Attractions near L'Enfant Plaza in Washington DC
The Smithsonian Institute is the world's largest museum and is composed of 19 galleries and museums as well as the National Zoological Park. The various museums highlight topics ranging from art and sculpture to space and African American history. In addition to a vast permanent collection, the museums offer special exhibits, guided tours, educational workshops, and children's programs. With a mission of preserving heritage and sharing resources, the Smithsonian museums are free to visit and open year round.
National Mall and Memorial Park
The National Mall and Memorial Park is a 146-acre national park in downtown Washington, DC. The National Mall and Memorial Park, which is bordered by several of the Smithsonian museums, is home to approximately 20 iconic landmarks and memorials. Highlights of the park include the Lincoln Memorial and Reflecting Pool, the Vietnam Veterans Memorial and the World War II Memorial. Visitors may tour the area on their own, or take part in guided walking or bike tours offered by the National Park Service.
Library of Congress
The Library of Congress, which consists of three buildings on Capitol Hill, is the largest library in the world. The library is home to approximately 838 miles of shelves which hold over 151 items. Visitors may tour the library at their own pace, or choose from a variety of guided tours. Volunteer docents offer several tours each day, which allow participants to explore the Thomas Jefferson Building, view the Main Reading Room, and learn about the history and collections of the Library of Congress.

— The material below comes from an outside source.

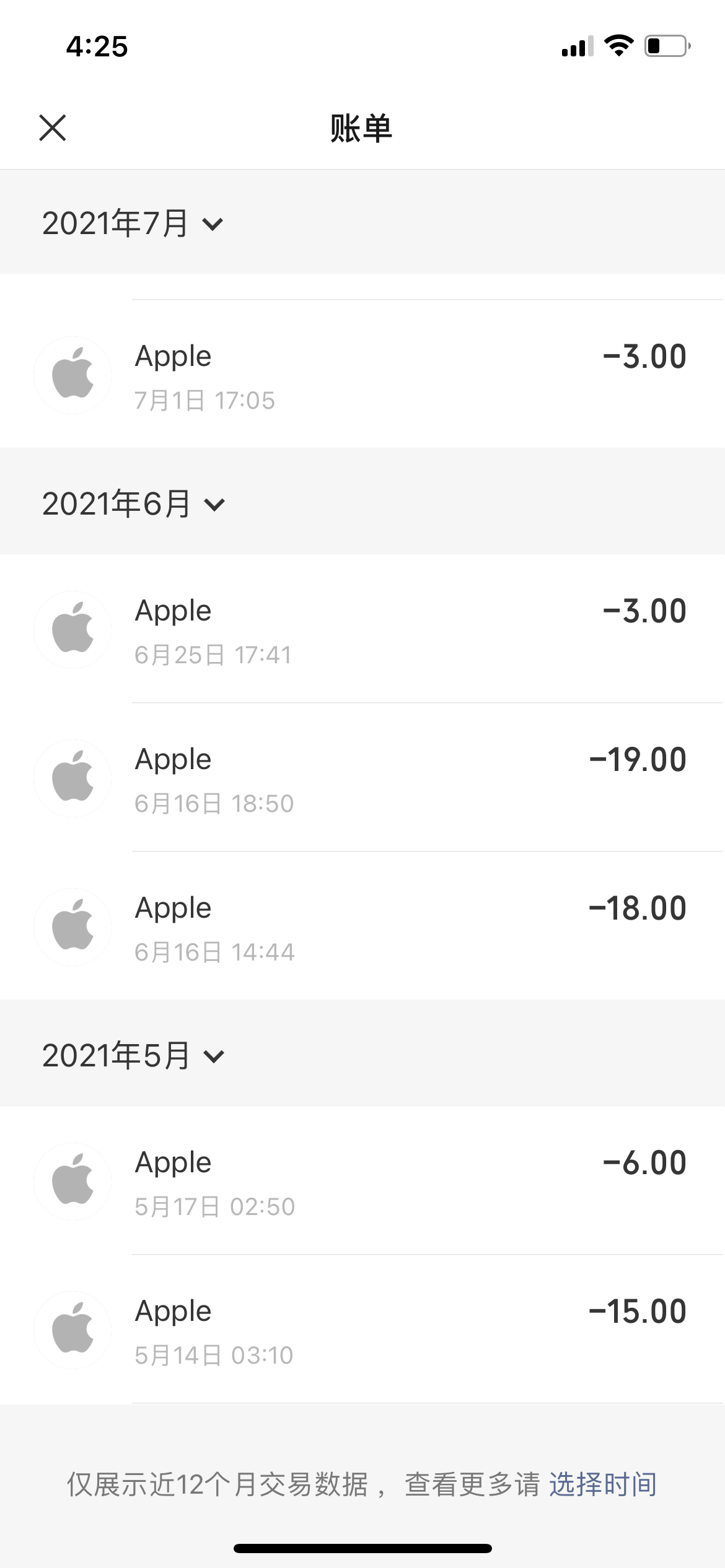Viewport: 725px width, 1568px height.
Task: Tap the 账单 page title
Action: click(361, 129)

Washington National Cathedral
The Washington National Cathedral is a cathedral of the Episcopal Church and is officially named the Cathedral Church of Saint Peter and Saint Paul. The sixth largest cathedral in the world features Gothic architecture with pointed arches, stained glass windows, and carved gargoyles. Visitors may tour the building and grounds on their own, or take one of many guided tours focusing on the church's gardens, towers, or bells.
In 1865, Ford's Theater was the scene of Abraham Lincoln's assassination and became famous as the scene of one of the most tragic occurrences in US history. Today, the theater is a multipurpose attraction, which serves as both a working theater and a museum celebrating the life and death of the 16th president. During the day, visitors may take a self-guided tour of the building and museum, or take a guided tour. Evening visitors may take in a showing of one of the theater's productions.